Can anybody tell me the difference between far pointers and near pointers in C?
On a 16-bit x86 segmented memory architecture, four registers are used to refer to the respective segments:
DS → data segment
CS → code segment
SS → stack segment
ES → extra segment
A logical address on this architecture is written segment:offset. Now to answer the question:
Near pointers refer (as an offset) to the current segment.
Far pointers use segment info and an offset to point across segments. So, to use them, DS or CS must be changed to the specified value, the memory will be dereferenced and then the original value of DS/CS restored. Note that pointer arithmetic on them doesn't modify the segment portion of the pointer, so overflowing the offset will just wrap it around.
And then there are huge pointers, which are normalized to have the highest possible segment for a given address (contrary to far pointers).
On 32-bit and 64-bit architectures, memory models are using segments differently, or not at all.
Since nobody mentioned DOS, lets forget about old DOS PC computers and look at this from a generic point-of-view. Then, very simplified, it goes like this:
Any CPU has a data bus, which is the maximum amount of data the CPU can process in one single instruction, i.e equal to the size of its registers. The data bus width is expressed in bits: 8 bits, or 16 bits, or 64 bits etc. This is where the term "64 bit CPU" comes from - it refers to the data bus.
Any CPU has an address bus, also with a certain bus width expressed in bits. Any memory cell in your computer that the CPU can access directly has an unique address. The address bus is large enough to cover all the addressable memory you have.
For example, if a computer has 65536 bytes of addressable memory, you can cover these with a 16 bit address bus, 2^16 = 65536.
Most often, but not always, the data bus width is as wide as the address bus width. It is nice if they are of the same size, as it keeps both the CPU instruction set and the programs written for it clearer. If the CPU needs to calculate an address, it is convenient if that address is small enough to fit inside the CPU registers (often called index registers when it comes to addresses).
The non-standard keywords far and near are used to describe pointers on systems where you need to address memory beyond the normal CPU address bus width.

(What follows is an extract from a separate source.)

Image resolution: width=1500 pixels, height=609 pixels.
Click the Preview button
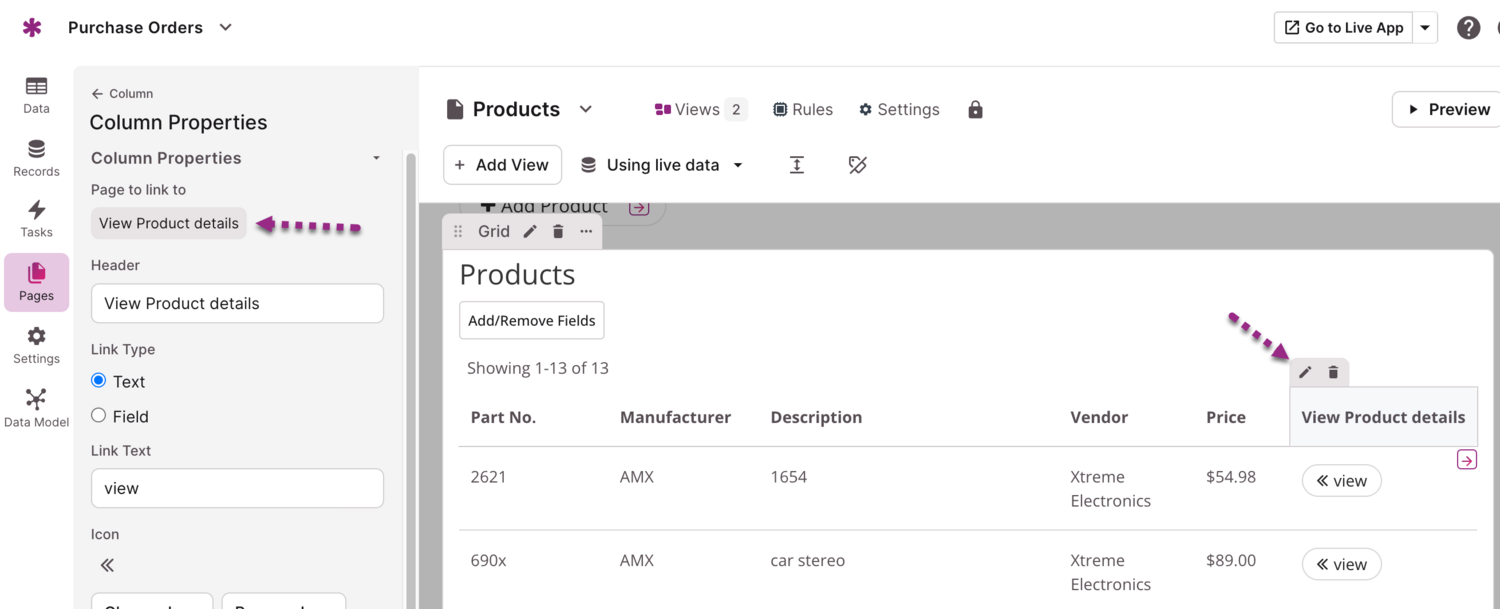1448,110
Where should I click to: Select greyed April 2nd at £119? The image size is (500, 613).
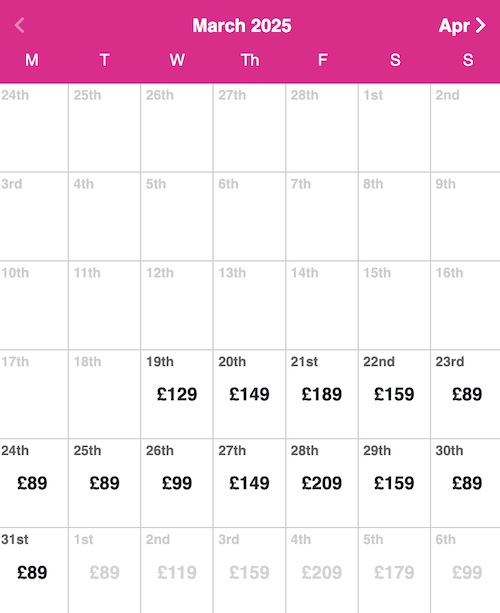pos(177,570)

For example, it might be convenient for a CPU with 16 bit data bus to also have a 16 bit address bus. But the same computer may also need more than 2^16 = 65536 bytes = 64kB of addressable memory.
The CPU will then typically have special instructions (that are slightly slower) which allows it to address memory beyond those 64kb. For example, the CPU can divide its large memory into n pages (also sometimes called banks, segments and other such terms, that could mean a different thing from one CPU to another), where every page is 64kB. It will then have a "page" register which has to be set first, before addressing that extended memory. Similarly, it will have special instructions when calling/returning from sub routines in extended memory.

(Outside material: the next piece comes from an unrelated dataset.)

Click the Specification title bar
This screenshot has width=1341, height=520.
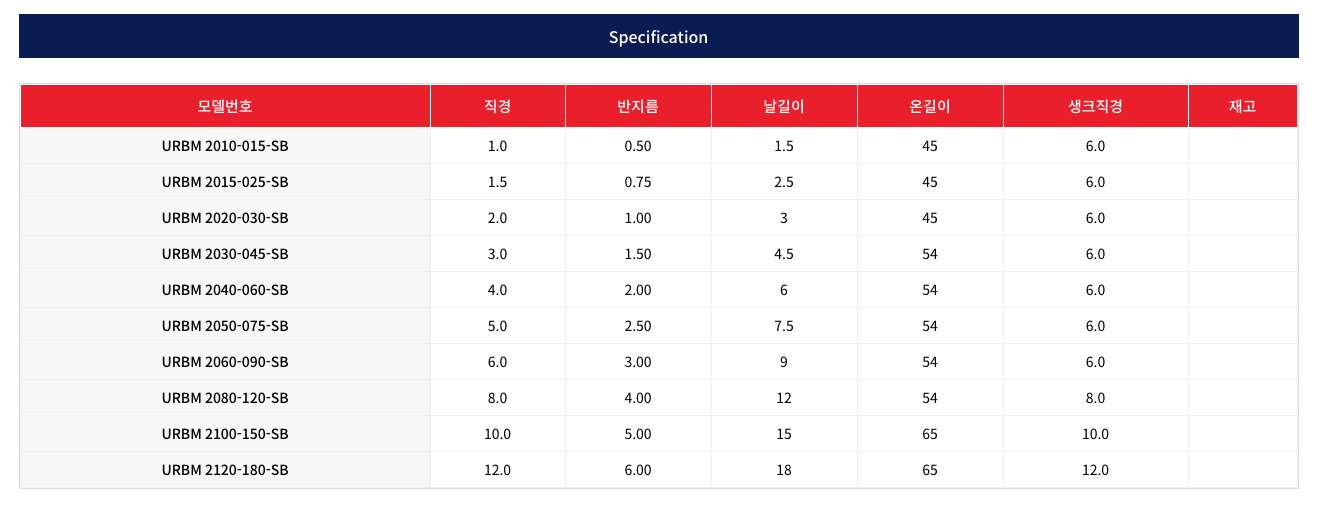click(x=658, y=37)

In order for a C compiler to generate the correct CPU instructions when dealing with such extended memory, the non-standard near and far keywords were invented. Non-standard as in they aren't specified by the C standard, but they are de facto industry standard and almost every compiler supports them in some manner.
far refers to memory located in extended memory, beyond the width of the address bus. Since it refers to addresses, most often you use it when declaring pointers. For example: int * far x; means "give me a pointer that points to extended memory". And the compiler will then know that it should generate the special instructions needed to access such memory. Similarly, function pointers that use far will generate special instructions to jump to/return from extended memory. If you didn't use far then you would get a pointer to the normal, addressable memory, and you'd end up pointing at something entirely different.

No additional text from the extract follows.